What is wanted is an exact copy of the lines from the top of the listing through the line containing "The image size is (908, 584).".

*** Material supplied

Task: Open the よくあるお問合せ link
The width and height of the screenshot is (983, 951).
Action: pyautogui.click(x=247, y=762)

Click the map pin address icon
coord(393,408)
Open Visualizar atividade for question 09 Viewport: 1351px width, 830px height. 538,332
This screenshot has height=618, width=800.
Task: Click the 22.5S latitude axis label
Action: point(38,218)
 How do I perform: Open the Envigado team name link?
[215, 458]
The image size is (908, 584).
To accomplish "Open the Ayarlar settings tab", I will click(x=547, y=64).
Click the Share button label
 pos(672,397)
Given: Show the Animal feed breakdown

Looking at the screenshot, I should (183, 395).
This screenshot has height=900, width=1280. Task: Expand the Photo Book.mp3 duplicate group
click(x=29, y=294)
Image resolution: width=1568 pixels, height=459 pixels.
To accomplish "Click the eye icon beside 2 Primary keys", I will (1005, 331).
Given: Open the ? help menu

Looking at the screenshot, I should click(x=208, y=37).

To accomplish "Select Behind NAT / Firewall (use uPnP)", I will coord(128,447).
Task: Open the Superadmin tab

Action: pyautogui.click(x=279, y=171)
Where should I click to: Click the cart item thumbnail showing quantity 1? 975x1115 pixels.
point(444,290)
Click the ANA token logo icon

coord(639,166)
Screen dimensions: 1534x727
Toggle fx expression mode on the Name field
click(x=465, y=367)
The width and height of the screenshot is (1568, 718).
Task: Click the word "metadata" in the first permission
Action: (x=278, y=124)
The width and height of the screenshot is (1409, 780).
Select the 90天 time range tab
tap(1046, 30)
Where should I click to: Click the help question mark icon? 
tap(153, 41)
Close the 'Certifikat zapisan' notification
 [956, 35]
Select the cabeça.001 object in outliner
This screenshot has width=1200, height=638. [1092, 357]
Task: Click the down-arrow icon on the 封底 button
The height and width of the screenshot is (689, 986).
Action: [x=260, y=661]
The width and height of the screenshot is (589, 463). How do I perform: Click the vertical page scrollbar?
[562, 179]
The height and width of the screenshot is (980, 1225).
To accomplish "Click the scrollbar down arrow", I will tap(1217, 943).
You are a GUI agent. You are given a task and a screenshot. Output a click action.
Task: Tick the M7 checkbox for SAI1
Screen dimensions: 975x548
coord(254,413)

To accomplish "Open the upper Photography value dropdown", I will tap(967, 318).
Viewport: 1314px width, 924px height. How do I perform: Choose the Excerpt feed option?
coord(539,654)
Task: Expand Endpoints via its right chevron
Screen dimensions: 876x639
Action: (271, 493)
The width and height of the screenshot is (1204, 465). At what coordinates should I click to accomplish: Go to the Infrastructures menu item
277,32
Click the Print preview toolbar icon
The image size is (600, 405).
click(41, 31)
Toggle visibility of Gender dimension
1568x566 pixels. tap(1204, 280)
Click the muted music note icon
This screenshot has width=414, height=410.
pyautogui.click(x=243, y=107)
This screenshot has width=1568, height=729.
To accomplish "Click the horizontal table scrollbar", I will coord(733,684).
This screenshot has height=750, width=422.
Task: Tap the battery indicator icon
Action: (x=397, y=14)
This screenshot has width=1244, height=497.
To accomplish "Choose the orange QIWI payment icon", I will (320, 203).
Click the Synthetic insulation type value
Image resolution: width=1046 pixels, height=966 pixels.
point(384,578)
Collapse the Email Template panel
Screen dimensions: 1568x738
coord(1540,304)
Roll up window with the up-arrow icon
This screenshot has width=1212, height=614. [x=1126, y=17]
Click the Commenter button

******

[The answer]:
Task: Open the よくあるお問合せ link
The width and height of the screenshot is (983, 951).
Action: pyautogui.click(x=247, y=762)

Click the map pin address icon
coord(393,408)
Open Visualizar atividade for question 09 Viewport: 1351px width, 830px height. 538,332
This screenshot has height=618, width=800.
Task: Click the 22.5S latitude axis label
Action: point(38,218)
 How do I perform: Open the Envigado team name link?
[215, 458]
The image size is (908, 584).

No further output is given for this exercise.